The traverse took us longer than expected, about an hour. We tried to stay higher/more on the mapped trail this time, to avoid needing to do any hiking up to stay above the eventual wall we'd need to pass above to get to the Harrison-Folk col. This worked well at first as we had a good trail, but as we got further along, the sidehilling was more just "in random scree terrain", which Logan seemed to not be enjoying all that much. Much cursing and frustration were had as we curved across 😅
Once we got past that wall, things sped up, and we finished the traverse above the large bowl above the creek basin, taking a short break there before starting the big descent that would lose most of the elevation remaining.
The descent was pretty efficient, losing us over 500m in about 50 minutes, and getting low enough that we had to strip layers, despite the late hour. We did our best to just grind out the whole thing in one shot, and took only a short break as we curved around the waterfall at the bottom of the bowl before starting the walk out by the creek.
From the bottom of the bowl, we followed the trail fairly well out to the car, taking an hour nearly on the dot to get back. That's definitely one of the shorter approaches for a big peak like this I've had! We skirted a bit high on the open slopes after getting around the southward bend, but eventually dropped down to the valley where the trail actually was, and from that point, only had mild bushwhacking in a few spots before getting+staying on the trail all the way to the end.
This time, we took the trail the whole way back, and it was perfectly fine, so ignore any beta saying to intentionally leave it and bushwhack, this is not needed. The only thing to really change vs our downtrack is to park at the real trailhead and spare a somewhat challenging creek-hopping. Logan just gave up and got wet, Michael managed to speedily hop across, and I used some looong veggie-belays to get myself across dry.

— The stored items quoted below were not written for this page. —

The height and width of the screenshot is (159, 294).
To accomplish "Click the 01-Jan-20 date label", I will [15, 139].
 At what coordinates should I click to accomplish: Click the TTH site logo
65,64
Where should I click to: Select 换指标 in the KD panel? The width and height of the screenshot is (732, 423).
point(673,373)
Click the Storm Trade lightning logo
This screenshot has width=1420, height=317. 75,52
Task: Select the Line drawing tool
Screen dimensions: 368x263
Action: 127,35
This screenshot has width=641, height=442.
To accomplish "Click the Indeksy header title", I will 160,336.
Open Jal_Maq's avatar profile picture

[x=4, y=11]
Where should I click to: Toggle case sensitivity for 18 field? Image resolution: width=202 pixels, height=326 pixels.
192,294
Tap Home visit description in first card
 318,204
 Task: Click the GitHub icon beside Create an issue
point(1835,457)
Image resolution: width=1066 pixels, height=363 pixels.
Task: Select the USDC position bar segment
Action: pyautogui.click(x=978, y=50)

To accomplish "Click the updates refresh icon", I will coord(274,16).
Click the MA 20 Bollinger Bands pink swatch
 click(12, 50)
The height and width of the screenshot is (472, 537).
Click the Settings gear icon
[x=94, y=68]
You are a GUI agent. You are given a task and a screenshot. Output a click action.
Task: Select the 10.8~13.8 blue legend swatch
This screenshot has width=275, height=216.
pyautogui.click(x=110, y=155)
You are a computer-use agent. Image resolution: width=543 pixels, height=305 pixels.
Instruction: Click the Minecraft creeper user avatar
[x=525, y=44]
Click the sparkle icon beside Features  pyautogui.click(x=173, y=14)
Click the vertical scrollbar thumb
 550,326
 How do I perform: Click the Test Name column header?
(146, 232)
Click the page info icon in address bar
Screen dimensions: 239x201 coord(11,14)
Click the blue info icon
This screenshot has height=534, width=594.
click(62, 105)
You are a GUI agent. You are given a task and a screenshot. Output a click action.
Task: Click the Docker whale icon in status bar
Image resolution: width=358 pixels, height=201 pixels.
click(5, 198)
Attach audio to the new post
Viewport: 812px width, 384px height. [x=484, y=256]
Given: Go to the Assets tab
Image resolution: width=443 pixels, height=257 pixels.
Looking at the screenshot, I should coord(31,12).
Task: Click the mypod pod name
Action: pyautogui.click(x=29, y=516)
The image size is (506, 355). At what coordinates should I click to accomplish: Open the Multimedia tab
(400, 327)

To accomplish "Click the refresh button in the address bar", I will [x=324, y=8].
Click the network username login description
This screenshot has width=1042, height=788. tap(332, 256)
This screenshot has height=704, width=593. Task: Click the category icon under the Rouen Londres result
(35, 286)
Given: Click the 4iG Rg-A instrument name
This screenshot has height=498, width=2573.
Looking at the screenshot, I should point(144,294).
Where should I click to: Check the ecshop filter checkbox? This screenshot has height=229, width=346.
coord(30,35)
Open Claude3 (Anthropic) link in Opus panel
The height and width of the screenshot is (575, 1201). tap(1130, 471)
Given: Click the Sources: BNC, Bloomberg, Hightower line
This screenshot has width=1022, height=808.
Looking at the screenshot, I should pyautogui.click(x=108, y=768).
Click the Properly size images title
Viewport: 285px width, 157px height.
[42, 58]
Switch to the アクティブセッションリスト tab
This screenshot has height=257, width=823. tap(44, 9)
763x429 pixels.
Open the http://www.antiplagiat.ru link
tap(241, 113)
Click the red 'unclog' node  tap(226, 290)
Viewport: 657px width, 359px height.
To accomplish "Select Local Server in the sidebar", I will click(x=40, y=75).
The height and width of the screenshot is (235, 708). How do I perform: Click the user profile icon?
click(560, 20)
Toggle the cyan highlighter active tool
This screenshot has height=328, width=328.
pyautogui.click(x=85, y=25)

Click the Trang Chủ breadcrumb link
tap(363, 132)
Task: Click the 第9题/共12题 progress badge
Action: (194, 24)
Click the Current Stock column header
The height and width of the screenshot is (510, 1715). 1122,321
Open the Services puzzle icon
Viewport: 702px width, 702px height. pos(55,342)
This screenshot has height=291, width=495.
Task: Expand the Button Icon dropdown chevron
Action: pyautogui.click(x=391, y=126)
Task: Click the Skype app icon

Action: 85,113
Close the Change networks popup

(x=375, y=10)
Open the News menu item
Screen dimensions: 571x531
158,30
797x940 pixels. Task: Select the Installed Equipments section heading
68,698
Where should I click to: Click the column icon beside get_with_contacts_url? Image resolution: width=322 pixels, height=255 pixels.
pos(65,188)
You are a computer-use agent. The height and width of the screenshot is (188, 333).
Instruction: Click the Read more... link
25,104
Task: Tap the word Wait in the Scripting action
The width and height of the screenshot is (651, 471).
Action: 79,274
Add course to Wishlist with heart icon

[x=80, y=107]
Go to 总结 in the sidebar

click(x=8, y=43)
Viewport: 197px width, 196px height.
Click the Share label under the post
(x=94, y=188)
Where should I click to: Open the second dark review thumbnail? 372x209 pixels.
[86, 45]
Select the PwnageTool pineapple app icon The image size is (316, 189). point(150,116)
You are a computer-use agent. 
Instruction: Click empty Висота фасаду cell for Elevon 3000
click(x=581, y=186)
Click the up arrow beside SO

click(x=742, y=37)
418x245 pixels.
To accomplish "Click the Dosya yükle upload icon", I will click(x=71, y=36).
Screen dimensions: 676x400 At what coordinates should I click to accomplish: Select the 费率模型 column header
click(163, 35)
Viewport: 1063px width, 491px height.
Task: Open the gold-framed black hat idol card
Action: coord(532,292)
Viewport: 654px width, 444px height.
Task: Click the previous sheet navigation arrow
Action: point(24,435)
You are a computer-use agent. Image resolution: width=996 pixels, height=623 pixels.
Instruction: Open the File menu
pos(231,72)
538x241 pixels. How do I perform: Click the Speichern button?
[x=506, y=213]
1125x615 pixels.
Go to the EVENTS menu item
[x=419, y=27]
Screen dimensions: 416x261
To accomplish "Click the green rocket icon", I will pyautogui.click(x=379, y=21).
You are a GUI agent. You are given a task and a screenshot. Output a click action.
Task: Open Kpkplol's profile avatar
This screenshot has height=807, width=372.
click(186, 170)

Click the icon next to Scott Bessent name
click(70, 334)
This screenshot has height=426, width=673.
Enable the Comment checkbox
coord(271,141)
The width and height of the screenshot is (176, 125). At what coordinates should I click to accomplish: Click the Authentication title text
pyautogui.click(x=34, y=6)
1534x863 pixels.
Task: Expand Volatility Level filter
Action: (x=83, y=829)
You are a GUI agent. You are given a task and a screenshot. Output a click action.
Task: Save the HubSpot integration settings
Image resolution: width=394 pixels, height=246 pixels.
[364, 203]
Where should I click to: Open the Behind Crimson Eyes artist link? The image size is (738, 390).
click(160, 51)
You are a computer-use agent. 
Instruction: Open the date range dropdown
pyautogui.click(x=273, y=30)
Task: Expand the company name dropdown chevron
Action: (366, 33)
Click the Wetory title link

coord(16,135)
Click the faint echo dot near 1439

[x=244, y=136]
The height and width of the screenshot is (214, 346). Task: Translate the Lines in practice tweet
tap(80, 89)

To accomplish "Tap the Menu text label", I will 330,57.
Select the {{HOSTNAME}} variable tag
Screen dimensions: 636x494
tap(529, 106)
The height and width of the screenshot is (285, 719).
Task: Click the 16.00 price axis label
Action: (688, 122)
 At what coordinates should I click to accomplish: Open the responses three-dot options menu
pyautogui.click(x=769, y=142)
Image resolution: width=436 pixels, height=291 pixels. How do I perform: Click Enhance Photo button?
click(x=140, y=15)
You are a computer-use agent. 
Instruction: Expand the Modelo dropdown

Once we got to the car, only just having put our headlamps on, we geared down and started the long drive back home. Of course, we couldn't "just go home", and stopped for a probably-too-long stop at the Lussier Creek Hot Springs along the FSR 😅 (they were pretty nice though). As others have mentioned, we'd agree the crux of the trip is just the long drive, for us nearly 4 hours each way from Golden. Still worth it, though!